Every Fall I get nostalgic for Jewish food as soon as the weather turns. I think it's because there are SO many jewish holidays right at the beginning of the Fall, so I associate the Fall with Jewish greasy foods. And as I've said before, I'm a food jew- I have no interest in celebrating jewish holidays per se, but I LOVE some traditional jewish foods, and occasionally end up eating them around that holiday season. Especially around Rosh Hashana season. Also in the Fall I get the hankering to cook a lot of soup and other foods and freeze them. I think this might be an evolutionary instinct to hoard food for the winter or something.

Last Fall I attempted to make cholent and vegetarian kishke. I used my mom's recipe for cholent and a recipe I found on for the kishke. The Cholent turned out..well, just like my mom makes it, terrible. The Kishka was even worse. I had one bowl of cholent and kishka and the rest ended up in the trash.

It's been getting colder the past few weeks, and I've been getting that familiar hankering for jewish food. So this year I decided to try to make Kreplach soup. My mother never made kreplach at home, but every time we went to visit my grandparents in Florida growing up (so about once a year) we had kreplach soup. Kreplach is basically jewish wontons or jewish ravioli- the meat is flavored differently than wontons or ravioli, but essentially it's a bit of meat wrapped in dough. When my Savta (grandmother) died in 2007 some people tried to look around her house for recipes, but if she had any written down it was in polish (which no one else could read) or she just never wrote down her recipes, because we couldn't find any. So I thought her kreplach recipe (and her amazing rugaluch recipe) was basically gone forever.

But I found a kreplach recipe online so this weekend I decided to make them! A few weeks ago we had dinner with some other OTDers who live near us, and I mentioned my kreplach hankering, and one of them mentioned they used wonton skins instead of making their own dough. Which sounded genius to me, cause the dough making part seemed like the hardest part of kreplach.

So on saturday morning, B and I went and found a local asian grocery store, and got a whole bunch of wonton skins (and also asian candy and noodles and lots of meat that was mysteriously $1-$2 cheaper than the meat they sell at the regular grocery store, and a lot better looking).

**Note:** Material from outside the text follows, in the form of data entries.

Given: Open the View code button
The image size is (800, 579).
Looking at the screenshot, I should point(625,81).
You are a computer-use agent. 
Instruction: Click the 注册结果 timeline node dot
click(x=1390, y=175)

And then I made some kreplach!

Last weekend I had made a huge pot of chicken soup using In The Pink's Recipe and froze about 2 gallons of chicken broth:

Soup right after it went in the pot

Soup after cooking a while

This week I made about 100 kreplach, froze most of them (you freeze them uncooked on a flat tray and then take them off the flat tray when they are frozen to put in ziplock bags) using the epicurious beef recipe and wonton skins.

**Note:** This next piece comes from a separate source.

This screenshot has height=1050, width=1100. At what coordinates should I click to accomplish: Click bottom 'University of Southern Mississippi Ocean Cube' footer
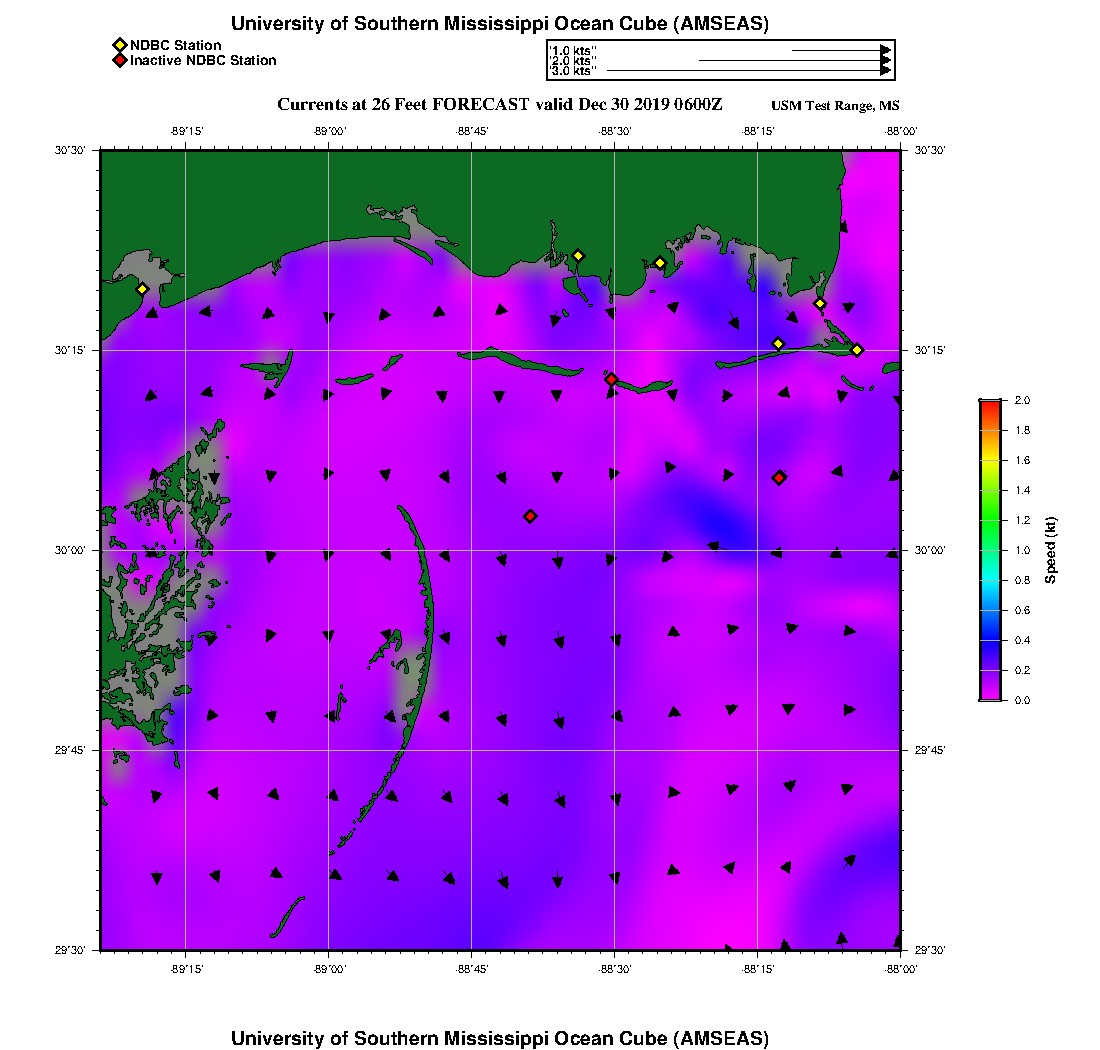pos(500,1037)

Uncooked Kreplach, some shaped into wontons

Then we took about 8 of the kreplach and boiled it (gently) in the chicken broth from last week for about 10 minutes

I would have taken a picture of kreplach in a bowl of soup, but I ate it too quickly.

Definitely a winning recipe, and so happy I have around 80 kreplach still in the freezer! They taste almost exactly like my grandmother's, and it was awesome to have authentic tasting kreplach for the first time in probably over a decade!

Next year (or possibly even later this Fall) maybe I'll make yerushalmi kugel. I've tried to make it before, but it just wasn't greasy enough.

Sunday, September 11, 2011


Ten years ago today my dad woke me up to say "I don't think you're going in to school today, a plane just hit the world trade center." I was living at home and commuting into college (this was my sophomore year), and normally I would be on a subway in Manhattan when the planes had hit, but that semester I didn't have a Tuesday class until 4pm so I had been taking the later train in and was still asleep.

At the time we had no idea what was going on- we figured it had been an accident until a bit later when the second plane hit. I spent the day on the couch watching TV- channel 2, CBS, the one channel that worked. My parents didn't have cable, and every channel except CBS had been broadcasting from the top of the World Trade Center (CBS broadcasted from the Empire State Building). The whole thing was one of the most surreal things I have ever seen. My little brother who was an EMT went off to the the triage center they created at Liberty State Park in NJ, where they were going to send survivors from lower Manhattan by boat. Only he told us very few people were coming over- only a few people for smoke inhalation. He also passed on rumors of boats full of dead bodies floating around in the Hudson River, and said his impression was that everyone had either died or was pretty much ok, so there wasn't all that much he could do.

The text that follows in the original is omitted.